The answer must be every line from the entries below that includes "computer".

══════════════════════════════

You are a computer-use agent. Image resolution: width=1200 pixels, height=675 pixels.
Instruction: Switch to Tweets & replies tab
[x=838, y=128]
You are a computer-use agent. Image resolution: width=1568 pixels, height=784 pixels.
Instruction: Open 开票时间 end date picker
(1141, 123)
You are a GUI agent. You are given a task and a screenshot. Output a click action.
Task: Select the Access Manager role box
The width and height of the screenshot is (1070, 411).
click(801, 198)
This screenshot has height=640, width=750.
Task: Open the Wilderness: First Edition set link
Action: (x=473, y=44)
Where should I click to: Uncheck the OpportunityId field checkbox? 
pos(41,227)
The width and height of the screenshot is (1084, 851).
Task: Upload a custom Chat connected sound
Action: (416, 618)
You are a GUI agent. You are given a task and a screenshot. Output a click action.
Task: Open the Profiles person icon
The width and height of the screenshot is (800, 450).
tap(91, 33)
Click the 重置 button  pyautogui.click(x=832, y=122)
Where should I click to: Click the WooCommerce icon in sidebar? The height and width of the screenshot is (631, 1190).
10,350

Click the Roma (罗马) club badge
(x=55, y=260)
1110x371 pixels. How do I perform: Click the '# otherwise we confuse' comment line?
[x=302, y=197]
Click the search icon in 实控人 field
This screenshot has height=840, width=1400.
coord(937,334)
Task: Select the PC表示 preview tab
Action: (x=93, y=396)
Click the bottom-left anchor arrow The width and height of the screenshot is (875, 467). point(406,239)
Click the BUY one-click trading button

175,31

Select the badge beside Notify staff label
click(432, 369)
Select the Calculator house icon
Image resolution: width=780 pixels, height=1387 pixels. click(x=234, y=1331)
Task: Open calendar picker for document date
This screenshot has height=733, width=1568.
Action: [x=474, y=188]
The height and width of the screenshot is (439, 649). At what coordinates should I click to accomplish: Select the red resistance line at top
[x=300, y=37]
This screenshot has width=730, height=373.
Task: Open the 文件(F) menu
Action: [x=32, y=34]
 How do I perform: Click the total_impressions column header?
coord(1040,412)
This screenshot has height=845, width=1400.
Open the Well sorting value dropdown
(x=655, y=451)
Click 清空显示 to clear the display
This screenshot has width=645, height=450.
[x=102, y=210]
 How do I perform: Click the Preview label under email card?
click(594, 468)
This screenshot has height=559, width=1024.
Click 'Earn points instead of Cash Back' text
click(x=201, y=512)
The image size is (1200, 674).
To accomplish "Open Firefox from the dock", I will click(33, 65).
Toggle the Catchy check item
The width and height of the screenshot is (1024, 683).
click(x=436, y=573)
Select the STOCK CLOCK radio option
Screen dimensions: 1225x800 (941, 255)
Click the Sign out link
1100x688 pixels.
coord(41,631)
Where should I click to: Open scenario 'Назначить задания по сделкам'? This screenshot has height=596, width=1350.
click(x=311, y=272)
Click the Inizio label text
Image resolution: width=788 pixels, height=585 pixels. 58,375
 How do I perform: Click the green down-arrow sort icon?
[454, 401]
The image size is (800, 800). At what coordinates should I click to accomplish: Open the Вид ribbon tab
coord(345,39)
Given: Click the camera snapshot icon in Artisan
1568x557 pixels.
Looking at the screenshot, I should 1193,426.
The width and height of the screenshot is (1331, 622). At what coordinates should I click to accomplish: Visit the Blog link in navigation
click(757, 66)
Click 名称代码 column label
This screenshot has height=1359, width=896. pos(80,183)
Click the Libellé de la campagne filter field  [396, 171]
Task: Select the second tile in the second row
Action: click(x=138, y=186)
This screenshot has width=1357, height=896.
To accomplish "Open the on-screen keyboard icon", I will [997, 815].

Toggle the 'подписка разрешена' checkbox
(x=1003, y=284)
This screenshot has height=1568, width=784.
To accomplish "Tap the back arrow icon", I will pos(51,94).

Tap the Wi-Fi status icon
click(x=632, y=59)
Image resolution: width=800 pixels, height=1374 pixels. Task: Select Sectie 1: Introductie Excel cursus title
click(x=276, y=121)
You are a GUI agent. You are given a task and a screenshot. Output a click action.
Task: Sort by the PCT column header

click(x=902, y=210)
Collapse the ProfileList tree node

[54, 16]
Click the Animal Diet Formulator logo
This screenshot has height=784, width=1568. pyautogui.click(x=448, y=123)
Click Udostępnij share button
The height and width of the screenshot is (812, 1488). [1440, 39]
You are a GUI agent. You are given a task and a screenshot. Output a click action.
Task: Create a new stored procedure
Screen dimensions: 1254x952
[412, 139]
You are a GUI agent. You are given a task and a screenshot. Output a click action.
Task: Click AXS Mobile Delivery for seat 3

══════════════════════════════

**Answer for this exercise**
You are a computer-use agent. Image resolution: width=1200 pixels, height=675 pixels.
You are a computer-use agent. Image resolution: width=1568 pixels, height=784 pixels.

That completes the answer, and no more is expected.